Further, 74.3% of patients on pegcetacoplan achieved a reduction in C3c staining intensity by two or more orders of magnitude from baseline, versus just 11.8% of patients the trial’s control cohort. C3c is a fragment of the protein complement component 3, or C3, which is implicated in the body’s immune system. Excess C3c deposits are a key marker of disease activity and can lead to kidney inflammation, damage or failure, Apellis said.

“We are thrilled by these results, which underscore the potential for pegcetacoplan to significantly improve patients’ lives by directly targeting C3, the underlying cause of C3G and IC-MPGN,” Apellis’ chief medical advisor for rare diseases, Peter Hillmen, Ph.D., said in a statement.

Apellis’ trial favored pegcetacoplan on all secondary endpoints, too, the company said.

Over on Novartis’ side of the fence, two daily doses of oral Fabhalta led to clinically meaningful proteinuria reductions, which started as early 14 days into treatment and were sustained over a year, the company said. 

In an open-label period of the phase 3 study, coded APPEAR-C3G, proteinuria reductions were also witnessed in patients who switched over to Novartis’ drug from another treatment.
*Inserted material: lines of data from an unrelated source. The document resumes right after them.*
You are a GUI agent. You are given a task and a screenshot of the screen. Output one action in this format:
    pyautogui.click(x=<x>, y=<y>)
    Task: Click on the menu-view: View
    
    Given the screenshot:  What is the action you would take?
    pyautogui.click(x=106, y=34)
Fabhalta also triggered an improvement in eGFR upon treatment start versus “patients’ historic rapid decline” based on results from a prespecified exploratory analysis, Novartis explained.
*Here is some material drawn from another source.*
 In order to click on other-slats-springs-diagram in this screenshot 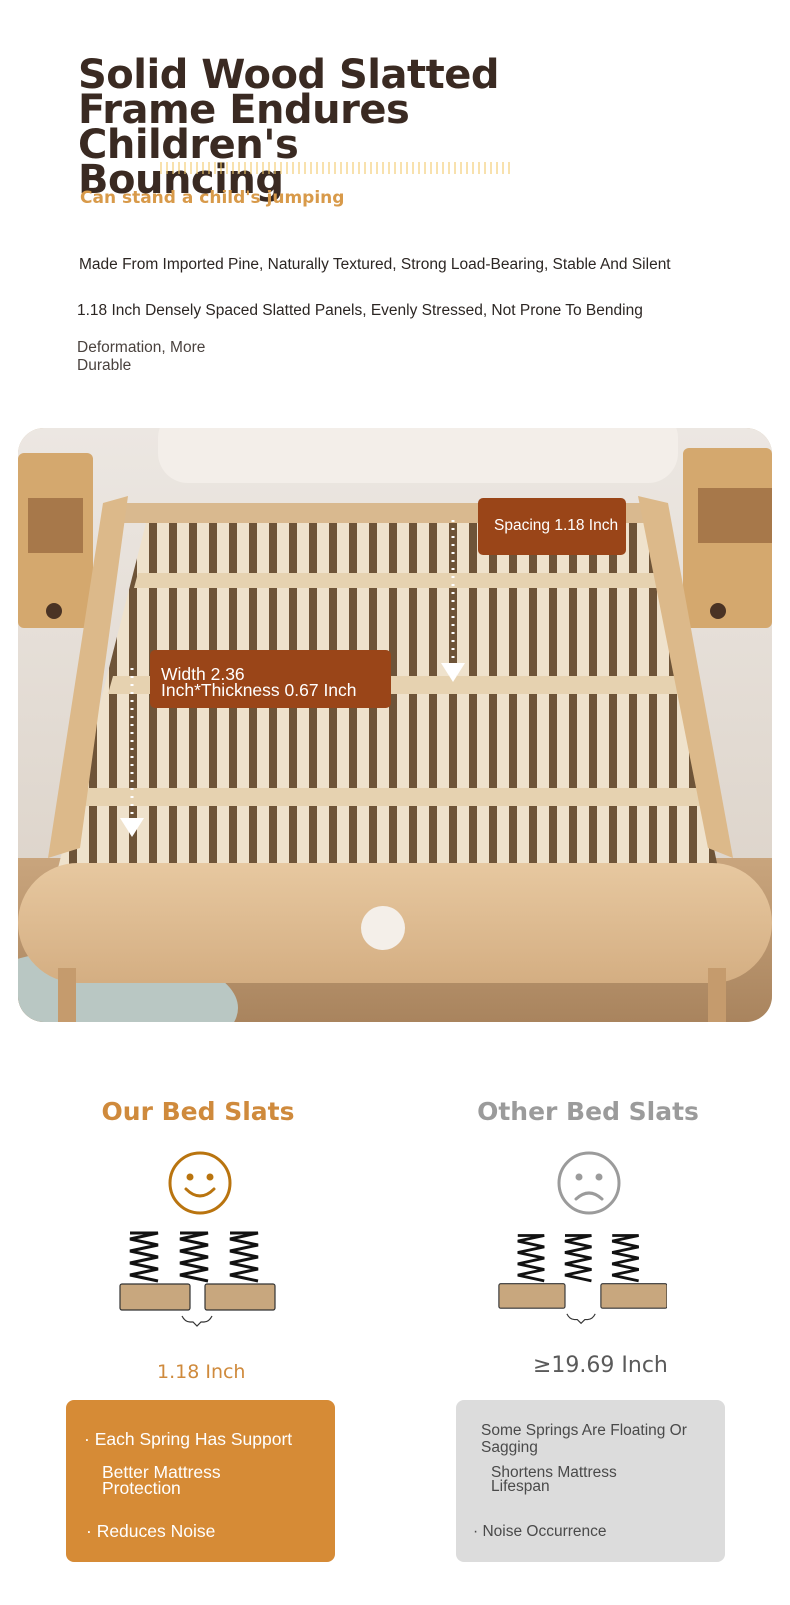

Unlike Apellis’ study, which enrolled patients ages 12 and up, Novartis only recruited adults for its trial. APPEAR-C3G consisted of an initial 6-month treatment period followed by another 6-month open-label treatment period where all participants received Fabhalta.

Novartis previously revealed that Fabhalta yielded 35.1% proteinuria reduction compared to placebo on top of supportive care at the trial’s six-month mark.

Both Apellis’ and Novartis’ drugs were generally safe and well-tolerated in their respective trials, the companies said.

As it stands, there are no available treatments that target the underlying cause of C3G and IC-MPGN, Apellis noted in its release. Approximately 50% of people living with the rare and devastating kidney diseases suffer from kidney failure within five to 10 years of diagnosis, prompting the need for kidney transplant or lifelong dialysis.

Apellis estimates the diseases affect a combined 5,000 people in the U.S. and up to 8,000 people in Europe.

Earlier this year, when Apellis rolled out topline results on pegcetacoplan in the kidney disease pair, analysts at Evercore ISI cited the drug’s “enormous efficacy” in influencing their prediction that it could win a majority future market share. At the time, the Evercore team branded the rare kidney disease space a potential “blockbuster opportunity.”